Когда эти люди стали закрывать «Мемориал», стало понятно, что Сталин для них – это серьезная штука

– Да, конечно, если бы Сталин не был разбужен специально, может быть, он бы так и жил где-то внутри этой ментальности глубинного народа. Это спящий миф о порядке, он не становится доминирующим. Для кого-то это вполне себе гламурный персонаж, такой постмодернистский, на нем можно меню делать в ресторане, выставлять в барбер-шопе его, молодого, портрет; для кого-то это синоним порядка по незнанию, для кого-то это синоним порядка, наоборот, по знанию. Но прекрасно же понимают те люди, которые сейчас управляют страной, которым за 60, что такое Сталин. Поэтому для них это, конечно, инструмент. Когда эти люди стали закрывать «Мемориал», стало понятно, что Сталин для них – это серьезная штука.

– Еще один известный тезис – о самой крупной геополитической катастрофе ХХ века: в первые годы после распада казалось, что, да, для многих это ужасная травма, что все переживают и все хотят назад.

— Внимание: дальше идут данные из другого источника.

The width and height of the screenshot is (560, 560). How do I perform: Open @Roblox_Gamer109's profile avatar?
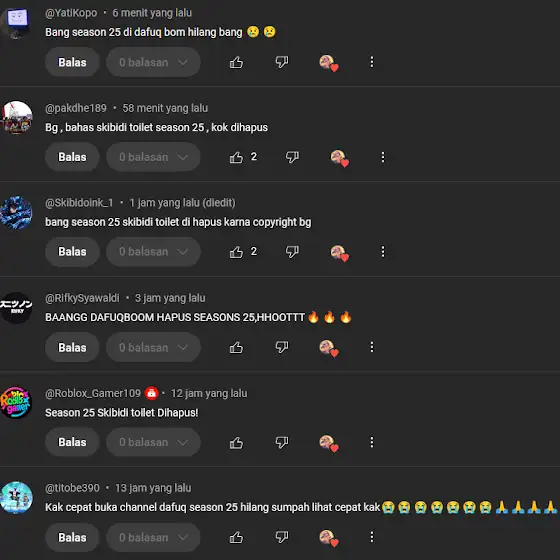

Но как-то очень быстро, очень легко был забыт этот рай. И, больше того, мне кажется, что в России даже легче расстались с ностальгией и со всеми мифами, может быть, потому, что для всех все изменилось, а для России, в общем, особо ничего не изменилось.

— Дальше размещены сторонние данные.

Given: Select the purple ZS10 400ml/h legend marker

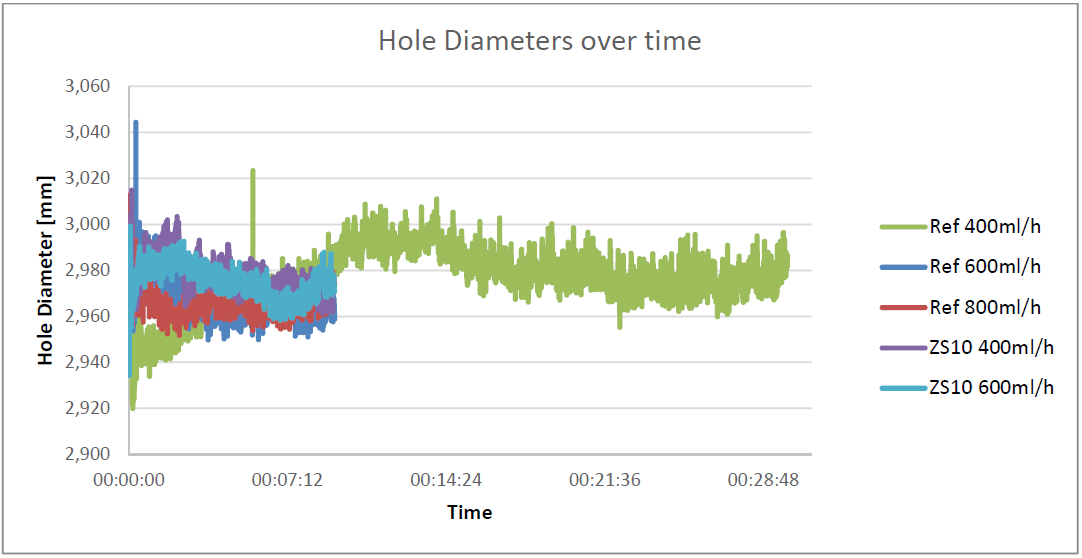Looking at the screenshot, I should coord(901,347).
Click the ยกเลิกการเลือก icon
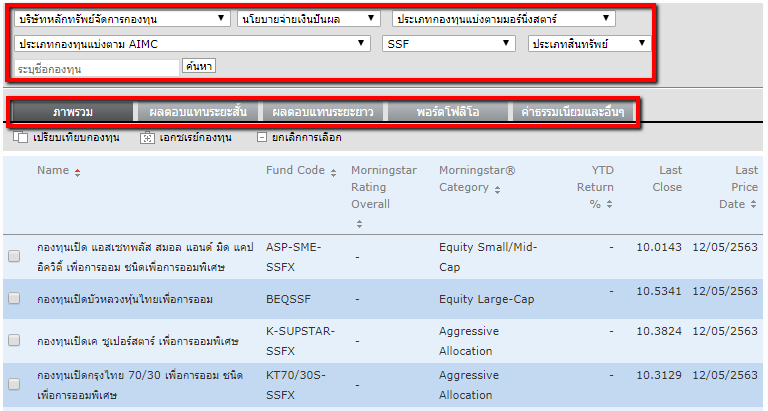The width and height of the screenshot is (768, 411). (x=262, y=138)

– Наверное, это так. Тем не менее, когда Путин начал упорно доказывать всем, что, мол, вы, россияне, были оскорблены и унижены развалом Советского Союза, россияне это восприняли как некую новость про себя самих и поверили в нее. И, естественно, возврат Крыма – это первый шаг, – надеюсь, и последний, – к восстановлению империи. Идеологический пафос последних лет – make Russia great again, конечно же, но от great again уже устали. 2014-й год, 2015-й, 2016-й – все еще продолжались фейерверки и празднования, а потом как-то грянула пенсионная реформа, которая все это отменила.

– Great again – это все-таки Советский Союз или шире, целое меню для самых разных клиентов?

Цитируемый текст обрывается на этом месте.